Posted 2023-07-20Updated 2023-07-272 minutes read (About 360 words)

Neural Networks

training nerual networks

suggestions

The first step to training a neural net is to not touch any neural net code at all and instead begin by thoroughly inspecting your data.

Our next step is to set up a full training + evaluation skeleton and gain trust in its correctness via a series of experiments. At this stage it is best to pick some simple model that you couldn’t possibly have screwed up somehow.
Tips & tricks for this stage:
Always use a fixed random seed to guarantee that when you run the code twice you will get the same outcome.
Make sure to disable any unnecessary fanciness. As an example, definitely turn off any data augmentation at this stage.
When plotting the test loss run the evaluation over the entire (large) test set. Do not just plot test losses over batches and then rely on smoothing them in Tensorboard.

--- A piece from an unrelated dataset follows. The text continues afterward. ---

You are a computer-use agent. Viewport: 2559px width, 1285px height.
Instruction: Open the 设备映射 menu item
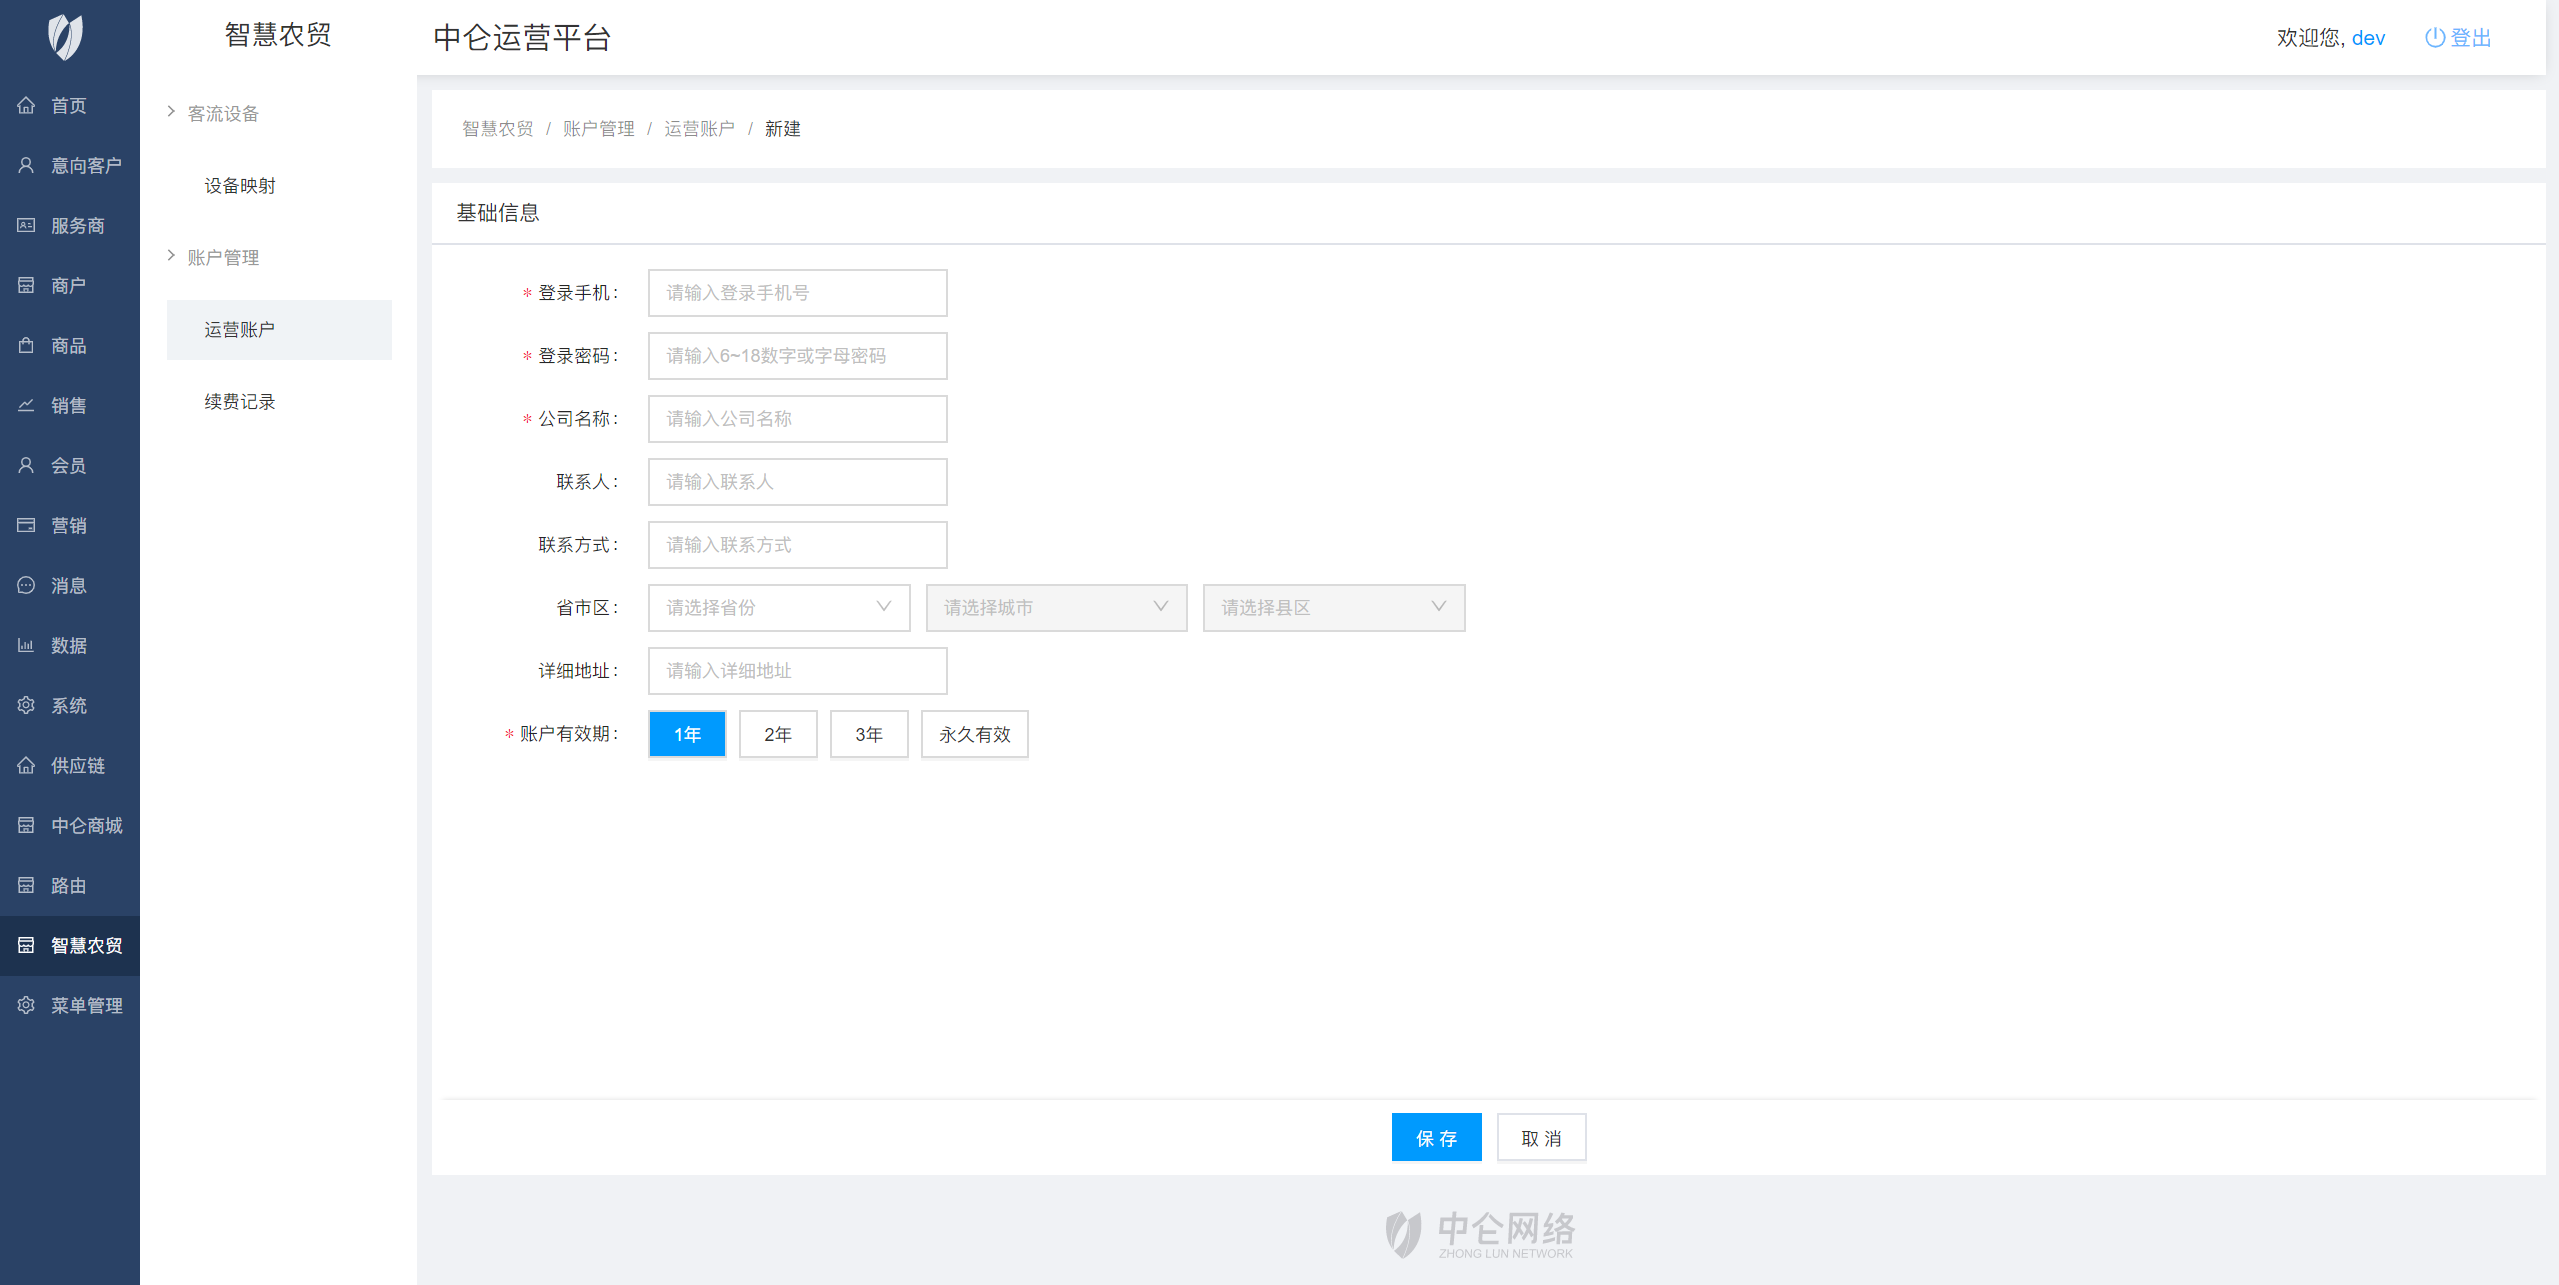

We are in pursuit of correctness and are very willing to give up time for staying sane.
Monitor metrics other than loss that are human interpretable and checkable (e.g. accuracy). Whenever possible evaluate your own (human) accuracy and compare to it.
Train an input-independent baseline, (e.g. easiest is to just set all your inputs to zero). This should perform worse than when you actually plug in your data without zeroing it out. Does it? i.e. does your model learn to extract any information out of the input at all?

The approach I like to take to finding a good model has two stages: first get a model large enough that it can overfit (i.e. focus on training loss) and then regularize it appropriately (give up some training loss to improve the validation loss). The reason I like these two stages is that if we are not able to reach a low error rate with any model at all that may again indicate some issues, bugs, or misconfiguration.

In the early stages of setting baselines I like to use Adam with a learning rate of 3e-4. In my experience Adam is much more forgiving to hyperparameters, including a bad learning rate.